Banks Top Retail Group In a Call Center Survey

Though call center performance in banks declined in the first half of 2000, banks outperformed retailers for the second year in a row, according to a benchmarking survey released last week.

O'Connor & Associates' industry benchmark report, issued twice a year, said that performance of both retailer and bank call centers either dropped or stayed the same in all seven categories surveyed, compared with the year earlier. Cross-selling capability, generally the lowest score for both sectors, dropped most noticeably.

At banks, the average cross-selling score fell from 22% last year to 16%. Retailers' score plummeted even more sharply, from 15% to 6%.

O'Connor & Associates' 25 service quality evaluators gave each call center in the survey 100 calls during 30 days from February to March. Each call was scored on a pass-fail basis for each of the seven attributes.

Anthony Viggiano, vice president of sales and marketing at O'Connor, said the declining performance could be a quirk. The survey "is a snapshot in time, and a particular call center can be in a bad spot in terms of turnover so it is not performing to its potential," he said.
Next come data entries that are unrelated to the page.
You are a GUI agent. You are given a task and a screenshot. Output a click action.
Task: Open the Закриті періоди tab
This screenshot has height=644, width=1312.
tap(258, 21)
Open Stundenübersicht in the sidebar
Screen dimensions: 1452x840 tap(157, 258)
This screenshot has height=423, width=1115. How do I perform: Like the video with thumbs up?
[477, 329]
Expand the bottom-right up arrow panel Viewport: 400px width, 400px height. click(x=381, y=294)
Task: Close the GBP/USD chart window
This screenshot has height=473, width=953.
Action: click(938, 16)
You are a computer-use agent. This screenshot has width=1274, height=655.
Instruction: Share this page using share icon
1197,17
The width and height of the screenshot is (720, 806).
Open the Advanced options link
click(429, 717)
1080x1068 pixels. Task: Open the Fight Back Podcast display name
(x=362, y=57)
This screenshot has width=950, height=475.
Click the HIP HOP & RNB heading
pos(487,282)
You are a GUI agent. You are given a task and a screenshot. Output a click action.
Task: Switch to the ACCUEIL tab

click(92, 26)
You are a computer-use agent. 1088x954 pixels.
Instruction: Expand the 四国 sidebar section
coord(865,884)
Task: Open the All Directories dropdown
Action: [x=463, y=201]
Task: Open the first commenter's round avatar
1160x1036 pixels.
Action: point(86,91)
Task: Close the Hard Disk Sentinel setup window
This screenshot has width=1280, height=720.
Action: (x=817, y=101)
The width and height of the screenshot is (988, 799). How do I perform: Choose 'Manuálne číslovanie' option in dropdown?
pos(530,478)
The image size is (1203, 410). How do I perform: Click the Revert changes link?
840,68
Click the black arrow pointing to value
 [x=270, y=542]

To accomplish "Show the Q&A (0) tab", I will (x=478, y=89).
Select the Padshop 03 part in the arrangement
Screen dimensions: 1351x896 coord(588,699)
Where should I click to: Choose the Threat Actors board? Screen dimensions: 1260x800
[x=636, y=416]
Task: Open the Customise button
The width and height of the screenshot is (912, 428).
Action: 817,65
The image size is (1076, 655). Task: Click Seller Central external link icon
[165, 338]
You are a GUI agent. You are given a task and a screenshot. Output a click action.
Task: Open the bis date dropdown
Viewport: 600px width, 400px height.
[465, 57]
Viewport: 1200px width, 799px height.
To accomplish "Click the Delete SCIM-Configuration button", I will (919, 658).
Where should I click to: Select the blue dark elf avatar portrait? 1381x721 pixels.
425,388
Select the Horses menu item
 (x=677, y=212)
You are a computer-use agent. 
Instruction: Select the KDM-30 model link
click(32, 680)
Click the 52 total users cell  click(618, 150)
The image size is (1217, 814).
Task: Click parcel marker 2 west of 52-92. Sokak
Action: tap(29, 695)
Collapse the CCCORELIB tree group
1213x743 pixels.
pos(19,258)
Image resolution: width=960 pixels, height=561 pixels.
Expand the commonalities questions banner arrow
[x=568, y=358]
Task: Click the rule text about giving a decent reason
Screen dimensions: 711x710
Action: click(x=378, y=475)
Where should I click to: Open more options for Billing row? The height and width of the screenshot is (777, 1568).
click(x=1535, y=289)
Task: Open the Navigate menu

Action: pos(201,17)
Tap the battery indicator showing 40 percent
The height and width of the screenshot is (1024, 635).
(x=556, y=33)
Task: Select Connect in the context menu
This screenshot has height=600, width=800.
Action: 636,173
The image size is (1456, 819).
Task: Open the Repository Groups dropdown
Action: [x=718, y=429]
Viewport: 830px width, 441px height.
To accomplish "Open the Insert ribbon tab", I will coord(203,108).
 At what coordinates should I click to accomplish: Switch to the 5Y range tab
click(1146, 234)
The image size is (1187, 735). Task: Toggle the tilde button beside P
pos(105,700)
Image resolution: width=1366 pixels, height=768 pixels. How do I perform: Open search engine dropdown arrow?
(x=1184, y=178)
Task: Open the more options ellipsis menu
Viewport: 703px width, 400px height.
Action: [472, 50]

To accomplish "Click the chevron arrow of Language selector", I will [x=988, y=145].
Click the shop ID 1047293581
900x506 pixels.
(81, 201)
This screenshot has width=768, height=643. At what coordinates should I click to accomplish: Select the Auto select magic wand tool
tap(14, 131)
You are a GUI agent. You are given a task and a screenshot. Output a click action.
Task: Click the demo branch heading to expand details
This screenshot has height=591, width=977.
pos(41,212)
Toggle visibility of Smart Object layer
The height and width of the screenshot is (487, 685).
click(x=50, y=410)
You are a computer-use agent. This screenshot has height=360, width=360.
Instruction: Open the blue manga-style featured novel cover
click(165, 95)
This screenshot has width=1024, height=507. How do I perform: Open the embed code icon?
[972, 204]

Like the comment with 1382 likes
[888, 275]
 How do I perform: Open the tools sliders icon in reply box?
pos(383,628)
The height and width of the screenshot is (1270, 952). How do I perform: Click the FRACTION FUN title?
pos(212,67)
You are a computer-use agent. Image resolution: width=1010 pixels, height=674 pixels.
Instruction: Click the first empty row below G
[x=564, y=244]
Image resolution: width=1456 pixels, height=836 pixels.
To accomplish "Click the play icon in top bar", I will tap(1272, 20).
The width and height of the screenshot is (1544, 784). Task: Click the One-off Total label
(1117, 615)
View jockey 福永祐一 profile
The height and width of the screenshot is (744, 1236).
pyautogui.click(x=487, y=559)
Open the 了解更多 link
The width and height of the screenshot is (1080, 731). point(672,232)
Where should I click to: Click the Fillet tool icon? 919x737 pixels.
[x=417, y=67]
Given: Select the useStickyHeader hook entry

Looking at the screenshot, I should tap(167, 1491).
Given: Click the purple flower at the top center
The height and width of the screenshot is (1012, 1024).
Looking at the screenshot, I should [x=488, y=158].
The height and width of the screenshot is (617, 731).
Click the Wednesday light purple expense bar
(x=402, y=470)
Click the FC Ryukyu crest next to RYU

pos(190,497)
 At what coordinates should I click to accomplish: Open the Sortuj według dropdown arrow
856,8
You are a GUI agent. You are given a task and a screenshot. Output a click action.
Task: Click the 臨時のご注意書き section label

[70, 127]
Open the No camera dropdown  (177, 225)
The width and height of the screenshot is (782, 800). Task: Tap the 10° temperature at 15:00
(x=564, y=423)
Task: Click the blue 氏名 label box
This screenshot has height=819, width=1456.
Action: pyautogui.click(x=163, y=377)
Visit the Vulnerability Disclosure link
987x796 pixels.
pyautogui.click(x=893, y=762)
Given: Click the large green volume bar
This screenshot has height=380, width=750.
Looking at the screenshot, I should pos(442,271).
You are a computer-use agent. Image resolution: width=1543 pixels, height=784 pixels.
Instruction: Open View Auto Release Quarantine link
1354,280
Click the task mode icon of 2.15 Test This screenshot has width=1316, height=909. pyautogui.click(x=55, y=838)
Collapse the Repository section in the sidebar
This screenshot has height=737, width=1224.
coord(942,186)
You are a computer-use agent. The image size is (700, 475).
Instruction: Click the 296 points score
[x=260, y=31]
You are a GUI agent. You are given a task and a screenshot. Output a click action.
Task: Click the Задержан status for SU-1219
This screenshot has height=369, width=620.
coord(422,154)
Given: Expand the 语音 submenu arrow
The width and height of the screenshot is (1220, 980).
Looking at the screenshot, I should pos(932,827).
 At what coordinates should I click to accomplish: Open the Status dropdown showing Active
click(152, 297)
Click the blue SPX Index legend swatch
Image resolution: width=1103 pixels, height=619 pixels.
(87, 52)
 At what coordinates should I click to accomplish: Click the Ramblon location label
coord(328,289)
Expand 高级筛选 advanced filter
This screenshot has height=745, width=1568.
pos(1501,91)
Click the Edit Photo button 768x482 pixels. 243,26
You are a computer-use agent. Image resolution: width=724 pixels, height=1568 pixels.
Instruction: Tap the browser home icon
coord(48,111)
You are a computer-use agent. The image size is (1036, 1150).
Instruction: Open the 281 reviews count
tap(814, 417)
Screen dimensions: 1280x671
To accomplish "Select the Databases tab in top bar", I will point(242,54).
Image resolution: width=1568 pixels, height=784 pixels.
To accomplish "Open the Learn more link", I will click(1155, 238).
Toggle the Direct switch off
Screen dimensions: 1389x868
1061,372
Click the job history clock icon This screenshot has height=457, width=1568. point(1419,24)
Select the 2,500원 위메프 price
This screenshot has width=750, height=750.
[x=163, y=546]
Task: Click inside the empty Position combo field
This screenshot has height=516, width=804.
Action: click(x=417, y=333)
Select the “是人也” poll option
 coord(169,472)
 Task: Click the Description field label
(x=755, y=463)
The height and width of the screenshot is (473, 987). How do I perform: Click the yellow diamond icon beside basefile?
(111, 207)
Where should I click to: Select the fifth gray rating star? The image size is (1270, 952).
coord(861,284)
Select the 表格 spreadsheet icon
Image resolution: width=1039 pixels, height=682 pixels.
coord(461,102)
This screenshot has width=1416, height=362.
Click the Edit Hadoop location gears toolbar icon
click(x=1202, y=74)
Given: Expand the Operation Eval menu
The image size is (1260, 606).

The 15 commercial banking and thrift call centers in the survey outperformed the five retailer call centers in six of seven attributes, most notably product knowledge, where banks' call centers averaged 83%, compared with \netailers' 77%.

In their ability to identify the needs of callers, banks averaged 63% against the retail group's 57%. In giving customers a warm reception, banks came out on top with an average of 82%, to the retailers' 77%, but this was down slightly from the year earlier. The banks also established better customer rapport than the retailer call centers, 71% to 69%.

The groups scored similarly in terms of leaving a positive final impression on their customers. Banking call centers scored 55%; retailers, 54%.

The only attribute in which retailers topped banks was professionalism, in which retailers scored 97% to bankers' 95%.

A core group of 10 banks has participated in the survey since its was begun in 1996. They are Chase Manhattan Corp., Citigroup Inc., Wells Fargo & Co., Bank of America Corp., Bank One Corp., Wachovia Corp., FleetBoston Financial Corp., PNC Financial Services Group Inc., KeyCorp, and First Union Corp.

This year, Bank of New York Co., Riggs National Corp., U.S. Bancorp, CB&T, and M&T Bancorp were added.

Retail companies in the survey were Dell Computer, Merrill Lynch & Co., L.L. Bean, Amazon.com, and Lands End.